- Flickchart User:
- Their rank:
- #27 / 1990 (99%)
- My rank:
- #495 (85%)
- Before: 799 / After: 782 (+17)
I was braced for a tough watch with Come and See, which I had heard was notorious for its grim treatment of realistic wartime horrors. It was even included on a "Ghoul Summer" episode of the podcast Junk Food Dinner, which is when that show highlights some truly nauseating sounding movies. This mental preparation may have lessened the movie's impact a little, for while Come and See does broach some unstomachable crimes, it doesn't do so graphically. In fact, its climactic scene perturbed me for different reasons, but I was still captured by the raw visual poetry of many scenes in the film.
Come and See (a.k.a. Idi i smotri) follows the unfortunate adventures of Flyora (Aleksey Kravchenko), an adolescent boy eager to join a local militia that has formed in the forest of Byelorussia to fend off the occupying German army in 1943. When he finds a rifle buried in the sand of former battlefield, they allow him to stand guard at their camp, but he's left behind when it's time for the troops to move out and see some action. Distraught, Flyora sets off on his own — meeting various companions along the way, including Glasha (Olga Mironova), a girl his age with whom he shares his last fleeting moments of youthful innocence — and encounters one instance of savagery after another as the Germans close in on a nearby town. Come and See has been labeled as a powerful anti-war statement, but that doesn't seem accurate; at the very end, at least, it seems to support war as a necessary defense against genocide. Rather, director Elem Klimov seems to be examining how easily some people allow themselves to become monsters during times of strife, and it takes every last ounce of resolve for Flyora to maintain his humanity throughout it all.

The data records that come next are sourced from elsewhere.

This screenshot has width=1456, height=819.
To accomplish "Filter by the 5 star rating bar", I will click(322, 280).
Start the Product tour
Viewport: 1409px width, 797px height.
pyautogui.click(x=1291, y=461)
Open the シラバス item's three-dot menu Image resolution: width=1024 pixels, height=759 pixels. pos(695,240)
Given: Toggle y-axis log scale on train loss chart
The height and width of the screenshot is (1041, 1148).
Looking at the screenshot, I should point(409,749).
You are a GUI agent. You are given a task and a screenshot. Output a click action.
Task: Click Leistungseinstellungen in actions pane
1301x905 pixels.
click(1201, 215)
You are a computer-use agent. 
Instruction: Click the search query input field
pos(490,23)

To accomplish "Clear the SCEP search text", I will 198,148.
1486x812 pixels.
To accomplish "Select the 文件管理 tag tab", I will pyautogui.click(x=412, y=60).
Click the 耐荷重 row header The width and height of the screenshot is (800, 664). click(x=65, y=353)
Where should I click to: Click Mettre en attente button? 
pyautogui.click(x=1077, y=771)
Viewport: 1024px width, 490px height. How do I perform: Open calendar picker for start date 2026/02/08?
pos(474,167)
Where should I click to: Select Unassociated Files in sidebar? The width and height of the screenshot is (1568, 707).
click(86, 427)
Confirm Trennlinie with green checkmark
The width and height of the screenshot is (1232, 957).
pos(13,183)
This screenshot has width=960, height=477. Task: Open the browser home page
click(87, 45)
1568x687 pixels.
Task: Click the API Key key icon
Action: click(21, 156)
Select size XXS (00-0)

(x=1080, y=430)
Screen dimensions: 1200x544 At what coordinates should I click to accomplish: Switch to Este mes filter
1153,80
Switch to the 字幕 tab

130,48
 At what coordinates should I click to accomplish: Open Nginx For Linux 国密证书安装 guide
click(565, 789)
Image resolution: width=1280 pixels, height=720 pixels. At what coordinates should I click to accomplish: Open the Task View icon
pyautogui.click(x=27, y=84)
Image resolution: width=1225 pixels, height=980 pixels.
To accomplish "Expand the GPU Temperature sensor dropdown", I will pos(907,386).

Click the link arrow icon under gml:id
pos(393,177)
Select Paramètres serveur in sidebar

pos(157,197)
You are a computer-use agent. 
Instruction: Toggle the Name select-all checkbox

Some of Come and See's best moments are are also its most flawed. the film is both slowly paced and incredibly indulgent, resulting in several scenes that are unforgettable partially because they capture the haunting essence of desperation, and partially because they seem to go on forever. One of the key sequences in the film is Flyora's and Glasha's marathon trudge through a literal quagmire; after they finally make it through the muddy morass, slogging, splashing and thrashing until they reach land, they are completely covered in its filth, and it seems to drive Flyora temporarily insane. While Klimov's fixation on some ideas, like this one, drag on into the territory of diminishing returns, even that works as an extension of the metaphor for Flyora's inescapable endurance of the war. Likewise, there may be some artistic rationalization for the excessive-to-redundant nature of the Germans' hideous murder of an entire village, as they continue to pump bullets and firebombs into a building already engulfed in flames to the point that there is little question of any survivors, but it goes on for another five minutes. It can be fairly argued that Come and See may have been even more impactful and provocative had some of these scenes been trimmed short of their sometimes absurd lengths, but there is no doubting that Klimov's vision is effective, and his motif of shooting silent close-ups of characters gazing directly into the camera for unnaturally long takes at narrative intervals is intentionally confrontational and revealing, especially given how drastically Flyora's appearance degrades with each new round of trauma.
I had to dig down to #27 to find Come and See on Celldweller7's Flickchart, but given the roster of mostly beautiful, diverse and challenging movies I had seen from higher on his list, I had little doubt it would be interesting if not better. My ranking of Come and See at #495 on my chart has boosted his Compatibility Score by 17 points, from 799 to 782.